[Entries taken from a collection]
"""
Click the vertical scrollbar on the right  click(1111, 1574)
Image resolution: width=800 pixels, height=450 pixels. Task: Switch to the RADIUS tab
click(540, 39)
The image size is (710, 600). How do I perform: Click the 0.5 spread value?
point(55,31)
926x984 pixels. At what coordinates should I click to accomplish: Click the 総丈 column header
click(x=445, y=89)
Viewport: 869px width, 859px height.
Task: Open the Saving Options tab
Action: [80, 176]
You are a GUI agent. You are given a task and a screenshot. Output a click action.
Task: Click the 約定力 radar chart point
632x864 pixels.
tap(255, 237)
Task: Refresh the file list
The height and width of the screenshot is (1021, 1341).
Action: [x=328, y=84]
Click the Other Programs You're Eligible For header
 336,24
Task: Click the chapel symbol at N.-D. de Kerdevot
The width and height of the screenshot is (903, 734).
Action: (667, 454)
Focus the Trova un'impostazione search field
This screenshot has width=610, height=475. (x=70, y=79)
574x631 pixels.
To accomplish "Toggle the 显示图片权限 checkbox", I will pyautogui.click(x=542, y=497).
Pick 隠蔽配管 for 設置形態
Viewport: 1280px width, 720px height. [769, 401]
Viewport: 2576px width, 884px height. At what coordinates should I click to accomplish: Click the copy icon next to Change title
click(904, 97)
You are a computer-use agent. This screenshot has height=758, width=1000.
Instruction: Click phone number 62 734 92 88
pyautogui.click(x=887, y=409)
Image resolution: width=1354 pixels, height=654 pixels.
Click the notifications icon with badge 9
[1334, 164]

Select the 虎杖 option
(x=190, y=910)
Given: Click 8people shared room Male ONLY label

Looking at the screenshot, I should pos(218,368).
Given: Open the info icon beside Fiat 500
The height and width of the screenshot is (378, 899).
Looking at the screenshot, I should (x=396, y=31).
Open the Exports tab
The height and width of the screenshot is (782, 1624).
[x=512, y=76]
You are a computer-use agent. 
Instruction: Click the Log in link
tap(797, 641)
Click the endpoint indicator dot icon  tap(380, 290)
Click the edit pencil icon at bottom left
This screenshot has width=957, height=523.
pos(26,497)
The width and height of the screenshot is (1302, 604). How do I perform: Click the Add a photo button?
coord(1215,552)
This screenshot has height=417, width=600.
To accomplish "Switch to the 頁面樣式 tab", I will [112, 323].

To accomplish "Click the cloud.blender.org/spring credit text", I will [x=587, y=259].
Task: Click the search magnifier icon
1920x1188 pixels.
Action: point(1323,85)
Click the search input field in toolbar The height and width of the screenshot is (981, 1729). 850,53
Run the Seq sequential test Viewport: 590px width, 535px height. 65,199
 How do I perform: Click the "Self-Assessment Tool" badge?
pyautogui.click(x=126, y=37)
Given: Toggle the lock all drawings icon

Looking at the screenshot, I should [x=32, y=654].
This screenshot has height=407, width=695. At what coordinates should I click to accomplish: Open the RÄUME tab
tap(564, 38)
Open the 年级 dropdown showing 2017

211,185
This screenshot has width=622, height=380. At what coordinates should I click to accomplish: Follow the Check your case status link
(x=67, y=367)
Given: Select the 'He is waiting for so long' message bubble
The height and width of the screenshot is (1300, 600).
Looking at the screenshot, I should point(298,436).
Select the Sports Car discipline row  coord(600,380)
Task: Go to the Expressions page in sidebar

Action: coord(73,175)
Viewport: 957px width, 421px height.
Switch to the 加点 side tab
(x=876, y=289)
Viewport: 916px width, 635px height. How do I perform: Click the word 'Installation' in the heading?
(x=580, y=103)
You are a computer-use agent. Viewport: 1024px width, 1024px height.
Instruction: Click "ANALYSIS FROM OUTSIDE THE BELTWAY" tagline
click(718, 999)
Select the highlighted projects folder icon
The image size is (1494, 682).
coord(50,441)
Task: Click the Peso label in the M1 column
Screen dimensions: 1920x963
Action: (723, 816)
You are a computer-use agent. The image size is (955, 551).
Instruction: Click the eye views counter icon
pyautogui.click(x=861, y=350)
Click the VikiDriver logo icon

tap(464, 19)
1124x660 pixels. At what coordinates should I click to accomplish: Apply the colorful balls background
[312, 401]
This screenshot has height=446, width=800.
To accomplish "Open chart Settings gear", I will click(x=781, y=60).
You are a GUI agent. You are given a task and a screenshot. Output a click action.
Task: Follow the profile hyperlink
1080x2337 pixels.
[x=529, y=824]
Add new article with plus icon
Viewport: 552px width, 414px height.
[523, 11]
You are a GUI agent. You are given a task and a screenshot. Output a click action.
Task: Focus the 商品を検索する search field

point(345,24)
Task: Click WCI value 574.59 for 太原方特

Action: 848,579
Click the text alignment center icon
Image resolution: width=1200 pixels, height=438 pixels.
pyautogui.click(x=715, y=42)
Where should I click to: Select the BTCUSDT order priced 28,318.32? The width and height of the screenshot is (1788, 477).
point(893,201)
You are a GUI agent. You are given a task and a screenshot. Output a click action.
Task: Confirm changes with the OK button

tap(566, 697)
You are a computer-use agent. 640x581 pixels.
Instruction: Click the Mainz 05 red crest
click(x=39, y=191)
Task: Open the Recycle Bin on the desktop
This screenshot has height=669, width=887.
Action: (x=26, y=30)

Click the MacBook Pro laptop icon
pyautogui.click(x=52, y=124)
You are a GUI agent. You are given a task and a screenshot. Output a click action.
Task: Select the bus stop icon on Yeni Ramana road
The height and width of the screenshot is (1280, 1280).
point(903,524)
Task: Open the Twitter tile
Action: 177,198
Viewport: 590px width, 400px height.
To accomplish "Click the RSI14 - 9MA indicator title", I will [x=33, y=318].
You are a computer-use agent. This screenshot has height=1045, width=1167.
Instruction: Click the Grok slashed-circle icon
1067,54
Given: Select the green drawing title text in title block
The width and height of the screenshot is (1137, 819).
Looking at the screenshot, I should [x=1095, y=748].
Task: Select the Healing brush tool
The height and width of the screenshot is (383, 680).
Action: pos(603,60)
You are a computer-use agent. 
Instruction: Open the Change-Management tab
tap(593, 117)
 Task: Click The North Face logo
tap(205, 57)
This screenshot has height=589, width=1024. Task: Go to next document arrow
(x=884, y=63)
"""
Which lines in the entries above contain "computer"? Pull each of them out.

You are a computer-use agent. This screenshot has height=758, width=1000.
You are a computer-use agent. 
You are a computer-use agent. Viewport: 1024px width, 1024px height.
You are a computer-use agent. The image size is (955, 551).
You are a computer-use agent. 640x581 pixels.
You are a computer-use agent. This screenshot has height=1045, width=1167.
You are a computer-use agent. 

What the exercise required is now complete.